In some cases, we've noticed a false "Unexpected zero" anomaly, probably because of a delayed data indexing at this moment:
30

It would be great if we could configure the ML Job to start only after the data indexing is complete (and also configure the watcher to run when ML Job is done running). Is there any way to do that? Maybe through ML/Watcher APIs?

Thanks!


(David Kyle) #8

Hi Gustavo,

Yes from the screen shot it looks like your data is indexed after ML has analysed that time period. Would increasing the query delay not fix the problem?

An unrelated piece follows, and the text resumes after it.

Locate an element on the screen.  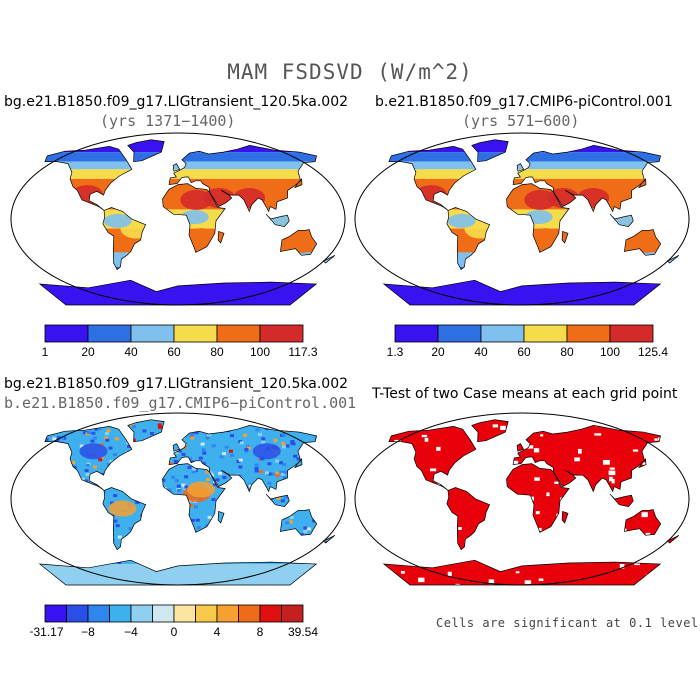
panel-2-map is located at coordinates (522, 219).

In theory you could start the datafeed after your data has been indexed and run it for the last hour using the datafeed APIs but you would have to script this and trigger it after indexing. I wouldn't recommend this as the approach is likely to be error prone and you lose the benefit of the datafeed doing the work for you. Watcher doesn't have a manual trigger so you have to find a suitable schedule for it.

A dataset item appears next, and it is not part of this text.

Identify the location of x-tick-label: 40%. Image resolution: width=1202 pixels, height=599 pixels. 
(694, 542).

I personally would try to fix the indexing problem and ensure the data is indexed in a predictable manner rather than trying the above.


(Gustavo Matheus) #9

Hey David,

Increasing the query delay/watcher approach seems to fix the majority hourly ingestions, but we also plan to insert data each 15 minutes to another index, so we can't rely on ingestion time... also, if the datafeed API approach you mentioned works, we can deliver a more precise and earlier watcher analysis!

I manually tested some endpoints from both ML Job and watcher APIs:

ML Jobs:

  • Firstly, I created a ML Job through Kibana with datafeed configured with 1h frequency and no query delay (but I didn't start the datafeed itself).
  • After the hourly ingestion ends, I opened the job (/anomaly_detectors/<job_id>/_open) and started the datafeed /datafeeds/<feed_id>/_start, setting an end time to current hour.

Since my data's timestamp is aggregated by the beginning of the hour, the datafeed worked fine: it generated new analysis points for the last ingested hour in Anomaly Explorer. Running it for the first time took some instants longer than other hours, probably because it was running the analysis for the whole indexed period.

Watcher:

  • I created an advanced watcher with a cron config that will never be executed: "0 0 0 1 1 ? 1970" (I couldn't find a way to create the watcher without the trigger config).
  • Running /watch/<watch_id>/_execute for the case above worked fine!

The only problem in this solution is that the datafeed starting trigger returns an "started": true status only, and I need to know when the datafeed stopped in order to execute the associated watcher. Is it possible to get this information from the API request?

Also, please let me know if I'm going in the right direction with the approach above!

Thanks!


(system) #10

This topic was automatically closed 28 days after the last reply. New replies are no longer allowed.